The results of an experiment reported yesterday are also not the first to demonstrate the tantalizing hope that stem cells offer in the arena of spinal damage treatment. The new study however goes the extra mile in suggesting that the stem cells form connections that are key to the recovery of damaged spines. In the study scientists found that the ubiquitous stem cells also formed the sheath of cells that insulated the nerve fibers they had earlier formed, facilitating nerve fiber communications. With several of the movement limiting diseases such as multiple sclerosis arising out of loss of the insulating myelin sheath this form of treatment seems a ray of hope for affected patients.
The stem cells augured as the building blocks of life, by developing into different types of tissue, have been hailed as modern medicine's hope to many human problems. Scientists have been particularly interested in harnessing embryonic stem cells for regenerating damaged organs and body parts as they serve like blank slates that can be bio-chemically stimulated to turn into a tissue of choice.
Aileen Anderson of the University of California, who lead the research while expressing her excitement about the possibilities afforded by stem cells said, "The actual cells that we transplanted, the human cells, are the ones that are making myelin". Published in the current issue of Proceedings of the National Academy of Sciences, the study involved researchers injuring the spines of mice and injecting some human neural stem cells nine days later.
Anderson and her team in using fetal neural stem cells that are bit more developed than the usual embryonic stem cells, gave the mice a better chance of recouping given that these cells were anyway destined to form parts of the central nervous system. In just four months, the treated mice were able to step normally on their hind legs unlike mice that were not given any treatment or treated with unrelated cells.

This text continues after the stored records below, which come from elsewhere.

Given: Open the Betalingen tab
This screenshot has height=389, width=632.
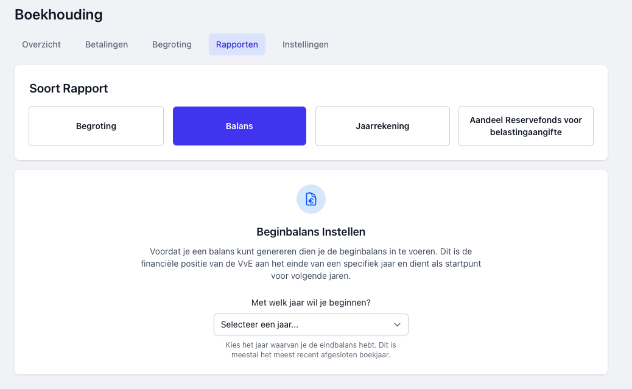Looking at the screenshot, I should click(107, 44).
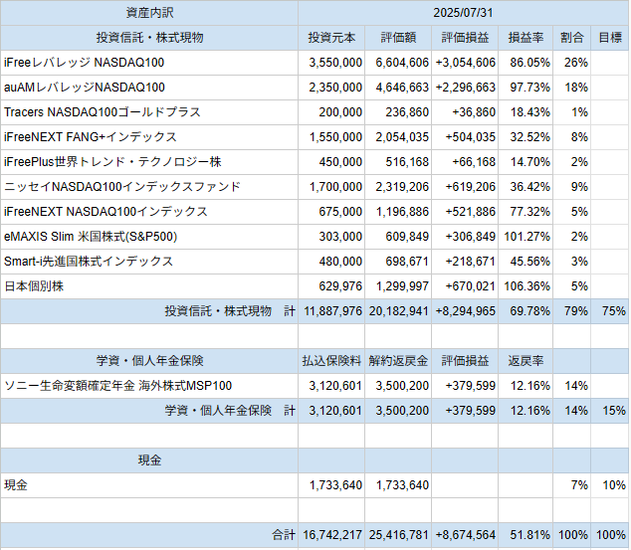Select the 損益率 column header
The height and width of the screenshot is (550, 631).
[x=526, y=38]
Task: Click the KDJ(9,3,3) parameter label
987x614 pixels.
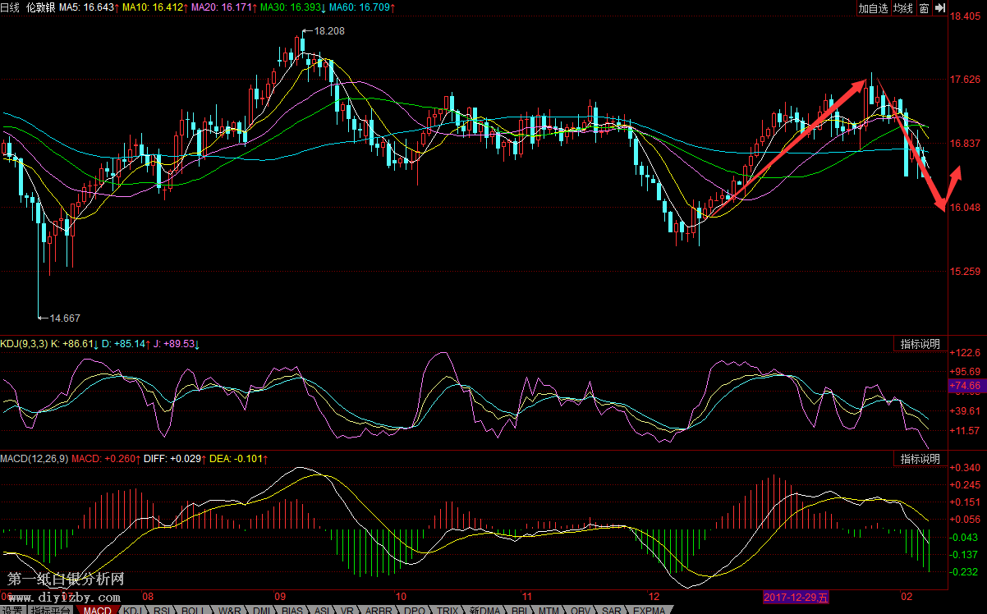Action: [x=25, y=343]
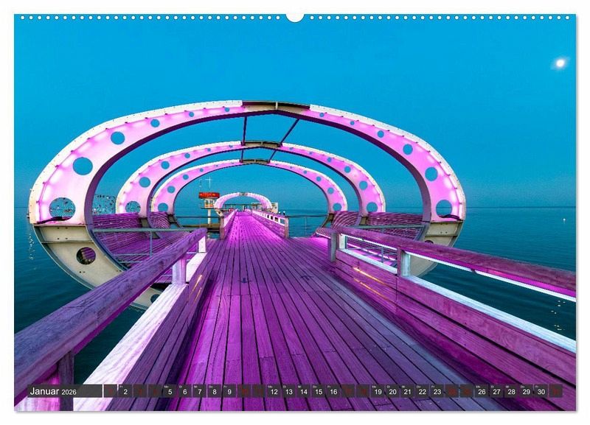Select date 6 in the calendar strip
The image size is (590, 425).
point(184,391)
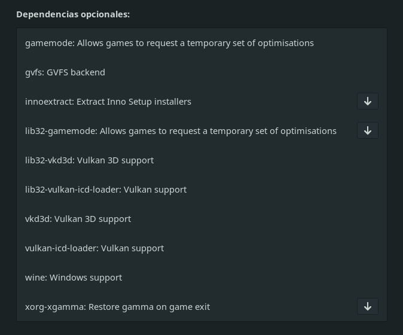
Task: Click install arrow next to innoextract
Action: pyautogui.click(x=368, y=102)
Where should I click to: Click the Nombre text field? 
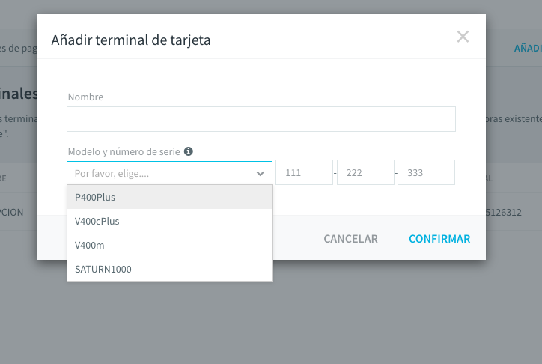[x=261, y=119]
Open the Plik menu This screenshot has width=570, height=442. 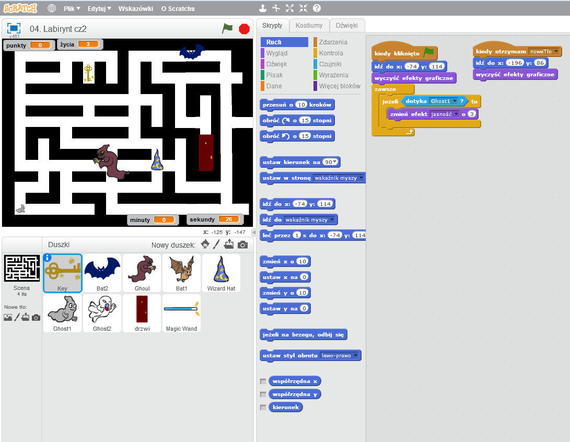(x=72, y=9)
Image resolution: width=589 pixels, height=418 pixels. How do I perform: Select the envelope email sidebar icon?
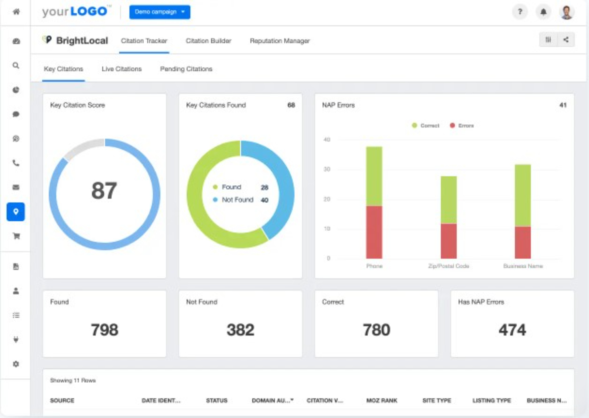tap(16, 187)
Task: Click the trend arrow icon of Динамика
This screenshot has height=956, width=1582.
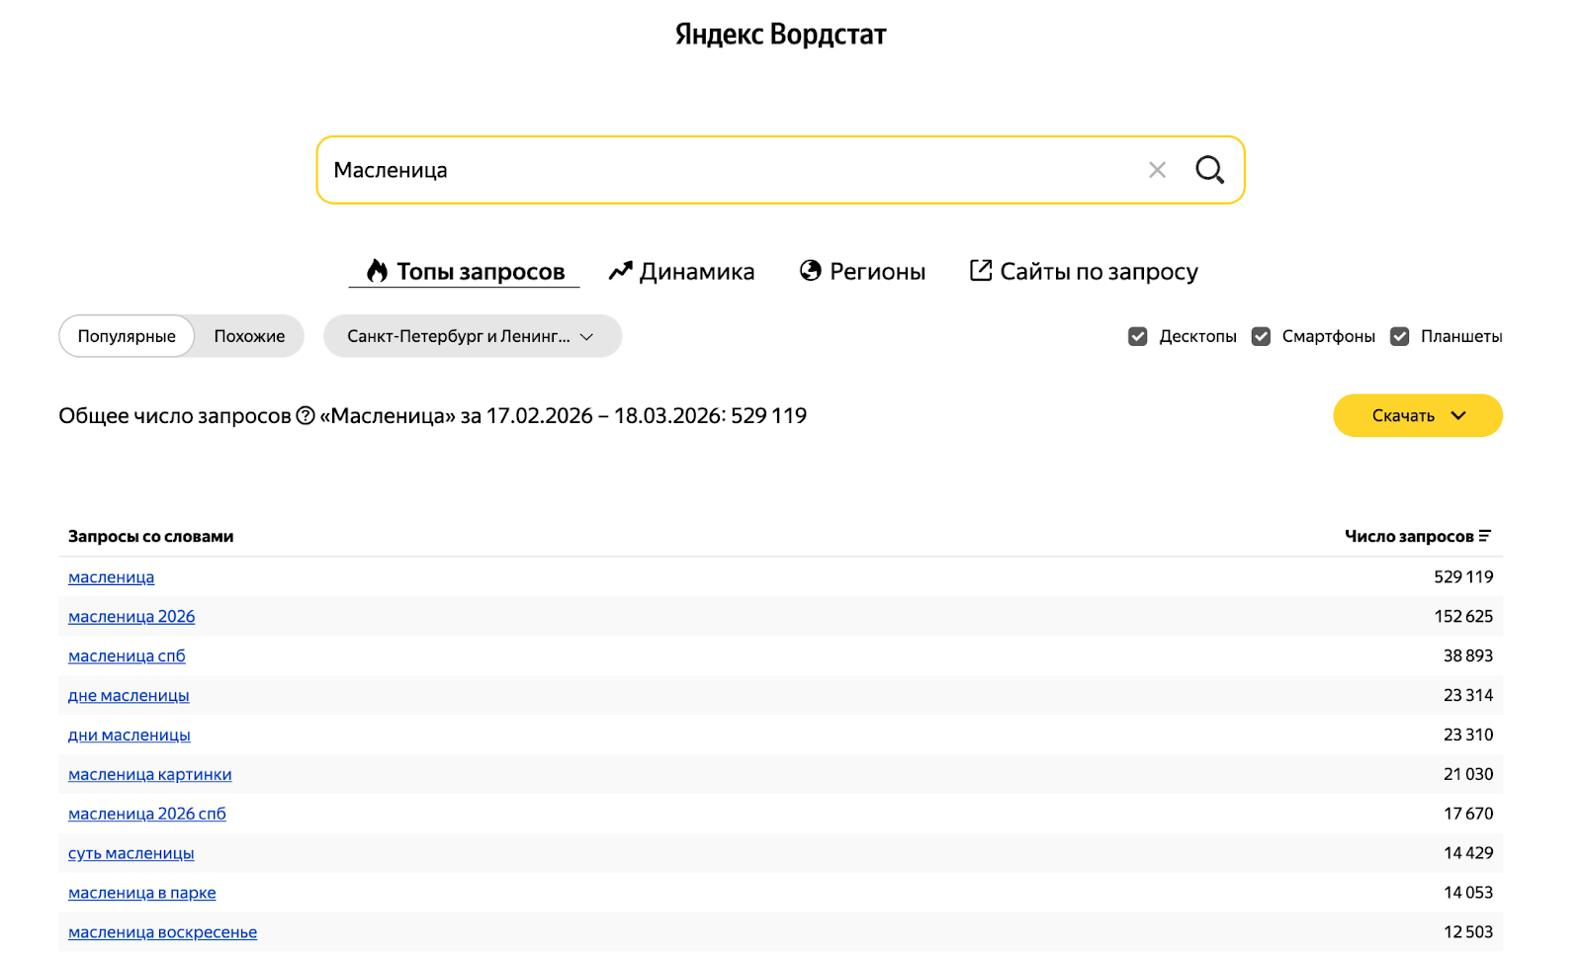Action: [620, 271]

Trying to resolve whether the injections of stem cells itself stimulated the healing or whether they participated in healing and repairing process itself, Anderson's team tried to achieve the same results with diphtheria toxin that does not attack mouse cells and found that the improvements disappeared. This clearly was suggestive of the cells themselves having a "striking" role in the repair and recovery of the damaged nerve tissues. Also a closer analysis of mouse spinal cords indicated that some of the human stem cells had turned into nerve cells, but the bulk had formed oligodendrocytes that form the myelin sheath, key to neurotransmission of electrical signals.
But clearly more research is necessary before stem cells can yield similar results in humans by curing spinal injuries. A question that research leaves is when after injury should cells be administered to yield positive results and how significant is nine days in a mouse's life. Given that the test mice were specially bred to be resistant to auto-immune reactions to human cells, it does not resolve the risks of transplant rejection in humans. But as Anderson put it, "The exciting part is the potential is there" and probably just needs a little further study.